*WHAT THE TASK REQUIRES*: An exact, complete copy of the entries that follow is needed.

*DATA UNDER STUDY*:
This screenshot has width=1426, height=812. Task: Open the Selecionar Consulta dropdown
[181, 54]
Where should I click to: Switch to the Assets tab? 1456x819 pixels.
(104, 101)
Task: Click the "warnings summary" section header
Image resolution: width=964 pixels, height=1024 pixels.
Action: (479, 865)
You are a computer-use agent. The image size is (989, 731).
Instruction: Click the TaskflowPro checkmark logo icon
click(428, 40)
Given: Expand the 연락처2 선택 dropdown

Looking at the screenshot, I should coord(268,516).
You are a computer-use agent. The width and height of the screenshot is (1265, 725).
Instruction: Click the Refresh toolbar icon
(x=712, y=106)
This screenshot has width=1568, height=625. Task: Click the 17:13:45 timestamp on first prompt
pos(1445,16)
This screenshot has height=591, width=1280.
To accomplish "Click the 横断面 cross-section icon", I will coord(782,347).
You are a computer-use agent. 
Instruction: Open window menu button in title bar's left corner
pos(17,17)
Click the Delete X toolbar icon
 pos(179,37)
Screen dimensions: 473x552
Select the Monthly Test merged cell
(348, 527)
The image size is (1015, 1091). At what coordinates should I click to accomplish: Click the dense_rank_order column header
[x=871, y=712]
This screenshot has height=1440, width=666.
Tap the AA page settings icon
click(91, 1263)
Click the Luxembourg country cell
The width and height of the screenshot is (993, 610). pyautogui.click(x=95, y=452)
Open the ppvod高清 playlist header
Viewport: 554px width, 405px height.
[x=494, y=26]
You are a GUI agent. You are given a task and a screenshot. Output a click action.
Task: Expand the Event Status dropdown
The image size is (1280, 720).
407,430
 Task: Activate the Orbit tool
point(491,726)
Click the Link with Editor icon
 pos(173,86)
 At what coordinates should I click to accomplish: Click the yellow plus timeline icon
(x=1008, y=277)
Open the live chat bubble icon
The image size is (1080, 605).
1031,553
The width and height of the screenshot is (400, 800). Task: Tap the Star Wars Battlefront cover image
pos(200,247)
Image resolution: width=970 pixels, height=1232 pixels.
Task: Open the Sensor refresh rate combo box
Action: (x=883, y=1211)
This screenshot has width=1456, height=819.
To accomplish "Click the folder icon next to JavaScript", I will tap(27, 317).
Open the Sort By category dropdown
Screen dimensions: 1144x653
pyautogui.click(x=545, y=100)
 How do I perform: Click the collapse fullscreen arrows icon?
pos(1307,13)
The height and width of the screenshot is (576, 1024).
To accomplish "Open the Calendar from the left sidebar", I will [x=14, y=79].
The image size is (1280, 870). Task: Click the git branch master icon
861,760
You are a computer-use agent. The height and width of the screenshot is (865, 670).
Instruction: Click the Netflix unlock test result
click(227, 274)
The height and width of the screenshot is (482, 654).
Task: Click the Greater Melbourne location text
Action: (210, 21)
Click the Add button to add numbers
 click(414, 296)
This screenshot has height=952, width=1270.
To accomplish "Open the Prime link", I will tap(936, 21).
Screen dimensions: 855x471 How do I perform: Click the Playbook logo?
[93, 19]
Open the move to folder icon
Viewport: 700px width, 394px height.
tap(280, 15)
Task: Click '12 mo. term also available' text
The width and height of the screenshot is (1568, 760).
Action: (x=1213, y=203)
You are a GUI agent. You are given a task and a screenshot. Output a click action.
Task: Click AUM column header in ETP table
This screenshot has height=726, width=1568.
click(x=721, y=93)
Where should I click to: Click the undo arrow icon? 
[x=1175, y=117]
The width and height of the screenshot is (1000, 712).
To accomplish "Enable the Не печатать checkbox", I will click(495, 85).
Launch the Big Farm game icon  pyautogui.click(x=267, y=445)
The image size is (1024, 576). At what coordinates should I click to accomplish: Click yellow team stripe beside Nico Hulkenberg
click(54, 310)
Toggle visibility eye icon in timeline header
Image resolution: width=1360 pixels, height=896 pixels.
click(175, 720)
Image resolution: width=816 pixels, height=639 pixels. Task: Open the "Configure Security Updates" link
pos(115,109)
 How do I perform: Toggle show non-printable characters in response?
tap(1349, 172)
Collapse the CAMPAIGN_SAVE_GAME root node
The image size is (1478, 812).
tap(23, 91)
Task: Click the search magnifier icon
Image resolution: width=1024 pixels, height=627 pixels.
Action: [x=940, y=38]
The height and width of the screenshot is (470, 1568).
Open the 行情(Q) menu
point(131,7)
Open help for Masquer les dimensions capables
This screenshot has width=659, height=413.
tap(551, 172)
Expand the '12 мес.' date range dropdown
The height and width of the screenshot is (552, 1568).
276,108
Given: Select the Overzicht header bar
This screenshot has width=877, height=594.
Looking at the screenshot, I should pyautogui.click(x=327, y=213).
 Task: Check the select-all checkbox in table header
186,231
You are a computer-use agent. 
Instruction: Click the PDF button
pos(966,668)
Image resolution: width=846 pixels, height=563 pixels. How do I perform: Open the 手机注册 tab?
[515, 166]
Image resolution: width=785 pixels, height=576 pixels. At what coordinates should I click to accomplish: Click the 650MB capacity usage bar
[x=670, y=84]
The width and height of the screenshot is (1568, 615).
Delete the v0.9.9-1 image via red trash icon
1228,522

*EXERCISE RESPONSE*:
This screenshot has width=1426, height=812. Task: Open the Selecionar Consulta dropdown
[181, 54]
Where should I click to: Switch to the Assets tab? 1456x819 pixels.
(104, 101)
Task: Click the "warnings summary" section header
Image resolution: width=964 pixels, height=1024 pixels.
Action: (479, 865)
You are a computer-use agent. The image size is (989, 731).
Instruction: Click the TaskflowPro checkmark logo icon
click(428, 40)
Given: Expand the 연락처2 선택 dropdown

Looking at the screenshot, I should coord(268,516).
You are a computer-use agent. The width and height of the screenshot is (1265, 725).
Instruction: Click the Refresh toolbar icon
(x=712, y=106)
This screenshot has width=1568, height=625. Task: Click the 17:13:45 timestamp on first prompt
pos(1445,16)
This screenshot has height=591, width=1280.
To accomplish "Click the 横断面 cross-section icon", I will coord(782,347).
You are a computer-use agent. 
Instruction: Open window menu button in title bar's left corner
pos(17,17)
Click the Delete X toolbar icon
 pos(179,37)
Screen dimensions: 473x552
Select the Monthly Test merged cell
(348, 527)
The image size is (1015, 1091). At what coordinates should I click to accomplish: Click the dense_rank_order column header
[x=871, y=712]
This screenshot has height=1440, width=666.
Tap the AA page settings icon
click(91, 1263)
Click the Luxembourg country cell
The width and height of the screenshot is (993, 610). pyautogui.click(x=95, y=452)
Open the ppvod高清 playlist header
Viewport: 554px width, 405px height.
[x=494, y=26]
You are a GUI agent. You are given a task and a screenshot. Output a click action.
Task: Expand the Event Status dropdown
The image size is (1280, 720).
407,430
 Task: Activate the Orbit tool
point(491,726)
Click the Link with Editor icon
 pos(173,86)
 At what coordinates should I click to accomplish: Click the yellow plus timeline icon
(x=1008, y=277)
Open the live chat bubble icon
The image size is (1080, 605).
1031,553
The width and height of the screenshot is (400, 800). Task: Tap the Star Wars Battlefront cover image
pos(200,247)
Image resolution: width=970 pixels, height=1232 pixels.
Task: Open the Sensor refresh rate combo box
Action: (x=883, y=1211)
This screenshot has width=1456, height=819.
To accomplish "Click the folder icon next to JavaScript", I will tap(27, 317).
Open the Sort By category dropdown
Screen dimensions: 1144x653
pyautogui.click(x=545, y=100)
 How do I perform: Click the collapse fullscreen arrows icon?
pos(1307,13)
The height and width of the screenshot is (576, 1024).
To accomplish "Open the Calendar from the left sidebar", I will [x=14, y=79].
The image size is (1280, 870). Task: Click the git branch master icon
861,760
You are a computer-use agent. The height and width of the screenshot is (865, 670).
Instruction: Click the Netflix unlock test result
click(227, 274)
The height and width of the screenshot is (482, 654).
Task: Click the Greater Melbourne location text
Action: (210, 21)
Click the Add button to add numbers
 click(414, 296)
This screenshot has height=952, width=1270.
To accomplish "Open the Prime link", I will tap(936, 21).
Screen dimensions: 855x471 How do I perform: Click the Playbook logo?
[93, 19]
Open the move to folder icon
Viewport: 700px width, 394px height.
tap(280, 15)
Task: Click '12 mo. term also available' text
The width and height of the screenshot is (1568, 760).
Action: (x=1213, y=203)
You are a GUI agent. You are given a task and a screenshot. Output a click action.
Task: Click AUM column header in ETP table
This screenshot has height=726, width=1568.
click(x=721, y=93)
Where should I click to: Click the undo arrow icon? 
[x=1175, y=117]
The width and height of the screenshot is (1000, 712).
To accomplish "Enable the Не печатать checkbox", I will click(495, 85).
Launch the Big Farm game icon  pyautogui.click(x=267, y=445)
The image size is (1024, 576). At what coordinates should I click to accomplish: Click yellow team stripe beside Nico Hulkenberg
click(54, 310)
Toggle visibility eye icon in timeline header
Image resolution: width=1360 pixels, height=896 pixels.
click(175, 720)
Image resolution: width=816 pixels, height=639 pixels. Task: Open the "Configure Security Updates" link
pos(115,109)
 How do I perform: Toggle show non-printable characters in response?
tap(1349, 172)
Collapse the CAMPAIGN_SAVE_GAME root node
The image size is (1478, 812).
tap(23, 91)
Task: Click the search magnifier icon
Image resolution: width=1024 pixels, height=627 pixels.
Action: [x=940, y=38]
The height and width of the screenshot is (470, 1568).
Open the 行情(Q) menu
point(131,7)
Open help for Masquer les dimensions capables
This screenshot has width=659, height=413.
tap(551, 172)
Expand the '12 мес.' date range dropdown
The height and width of the screenshot is (552, 1568).
276,108
Given: Select the Overzicht header bar
This screenshot has width=877, height=594.
Looking at the screenshot, I should pyautogui.click(x=327, y=213).
 Task: Check the select-all checkbox in table header
186,231
You are a computer-use agent. 
Instruction: Click the PDF button
pos(966,668)
Image resolution: width=846 pixels, height=563 pixels. How do I perform: Open the 手机注册 tab?
[515, 166]
Image resolution: width=785 pixels, height=576 pixels. At what coordinates should I click to accomplish: Click the 650MB capacity usage bar
[x=670, y=84]
The width and height of the screenshot is (1568, 615).
Delete the v0.9.9-1 image via red trash icon
1228,522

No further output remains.